Death in the Haymarket
Page 12
The studious Schwab brought these views with him to America in 1879. When he first arrived in Chicago, the bookish Bavarian kept aloof from all organizations and spent his energy studying the English language and reading American history. Eventually he discovered that bookbinders were paid no better in his adopted city than they were in Hamburg and that, here too, thousands of children were “worked to perdition.” In 1881, when Schwab could get no work as a bookbinder, he found a job translating an American romance into German for Arbeiter-Zeitung. His skill impressed editor Grottkau, who hired him as a reporter for the daily. Before long, Schwab had resumed his life as a socialist agitator. He attended many meetings where German comrades delivered elaborate speeches and long denunciations of their rivals. But even a dedicated social revolutionary like Schwab was bored by all this talk. Yearning to be inspired, he joined a throng of German workers who packed into the North Side Turner Hall one night in October 1882 to hear a speech by the notorious firebrand Johann Most.28
Most, already well known to Chicago’s German socialists as a revolutionary agitator and bold provocateur, was born an illegitimate child to poor parents at Augsburg, Germany, in 1846. He lost his mother to cholera when he was a little boy, and then endured a bitter childhood under the rule of a stepmother. At age thirteen his miserable life worsened when a botched operation on his jaw disfigured him and crushed his hopes for a career on the stage. His misery deepened after he apprenticed himself to a cruel master bookbinder.29
Ridiculed and ostracized because of his deformity, Most found solace in reading books after he finished a long day of binding them. Resentful and embittered, he left Germany when he was nineteen and wandered through Switzerland, where he lived in isolation until, in Zurich, he met some socialist workers who befriended him and shared their ideas with him. “From then on,” he recalled, “I began to feel like a human being.” 30
Dedicating his life to “the cause of humanity,” Most returned to Germany and threw himself into the burgeoning socialist movement. A tireless organizer, orator, songwriter, pamphleteer and popularizer of Marx’s Das Kapital, he even won election to the Reichstag for two terms. But when Bismarck launched his assault on the socialists, Most was arrested and imprisoned. Upon release, he left Germany for London, where he published his own newspaper, Freiheit, and used it to attack all authority with boundless fervor.
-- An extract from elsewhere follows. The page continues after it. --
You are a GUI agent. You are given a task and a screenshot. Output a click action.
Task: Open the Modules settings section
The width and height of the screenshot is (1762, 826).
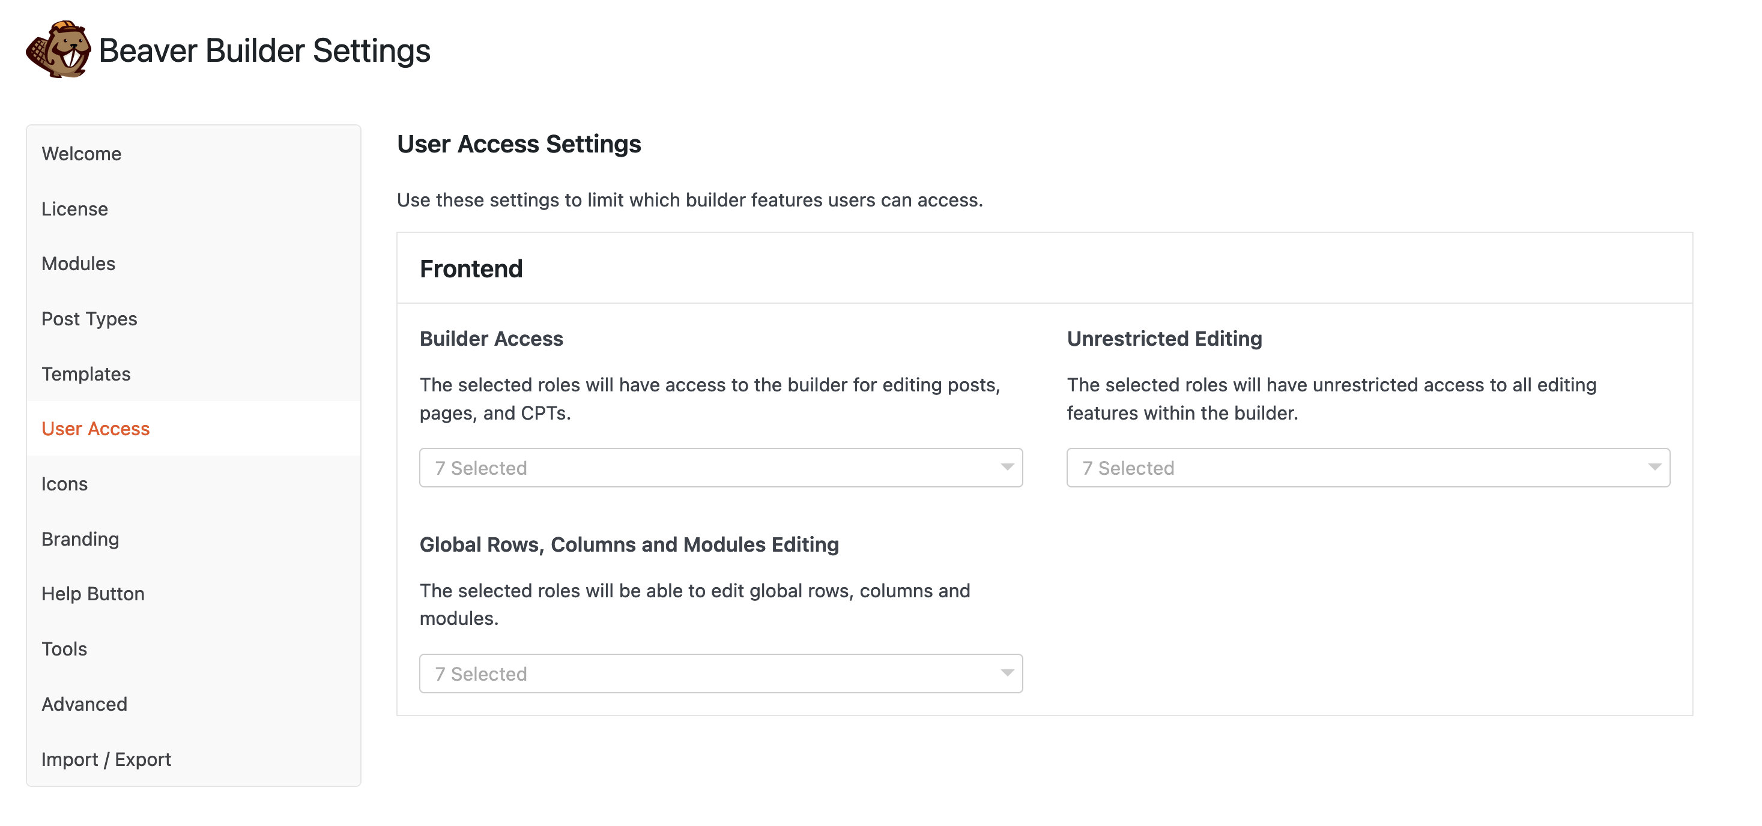point(78,263)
When Most wrote an ecstatic response to the assassination of the czar in 1881, British authorities jailed him. After enduring sixteen months of hard labor, the agitator emerged from prison a hero and a martyr to German revolutionaries in exile around the world.
When Johann Most reached Chicago in 1882, 6,000 people came to hear him speak. The crowd spilled into the aisles and massed outside to hear his furious bombastic attacks on the capitalists and their government lackeys, who had already declared class war on the poor. Speaking in English with a heavy German accent and performing like a seasoned actor, Most elicited thunderous applause from the huge immigrant audience, who found him shocking, entertaining and enthralling at the same time. Many immigrant workers who heard him speak were thrilled by his acidic diatribes against the rich and powerful and excited by his talk of manning the barricades and dynamiting police stations. Utterly contemptuous of election campaigns and legislative reforms, he insisted on direct action and revolutionary violence.31
Johann Most
Most galvanized young German socialists like August Spies and Michael Schwab, who felt mired in the tedium of their own propaganda. Though they were thrilled by Most’s speeches, Chicago’s social revolutionaries did not form conspiracies or launch violent assaults on the authorities. Most appealed to them more on visceral or emotional terms than on practical ones; indeed, the city’s revolutionaries remained convinced by Marx and Engels that the road to socialism was a long one and that there were no shortcuts through individual acts of terror. And so, in 1883, Spies, Schwab and their comrades patiently set out to organize new clubs of Social Revolutionaries and to expand the circulation of their paper, the Arbeiter-Zeitung.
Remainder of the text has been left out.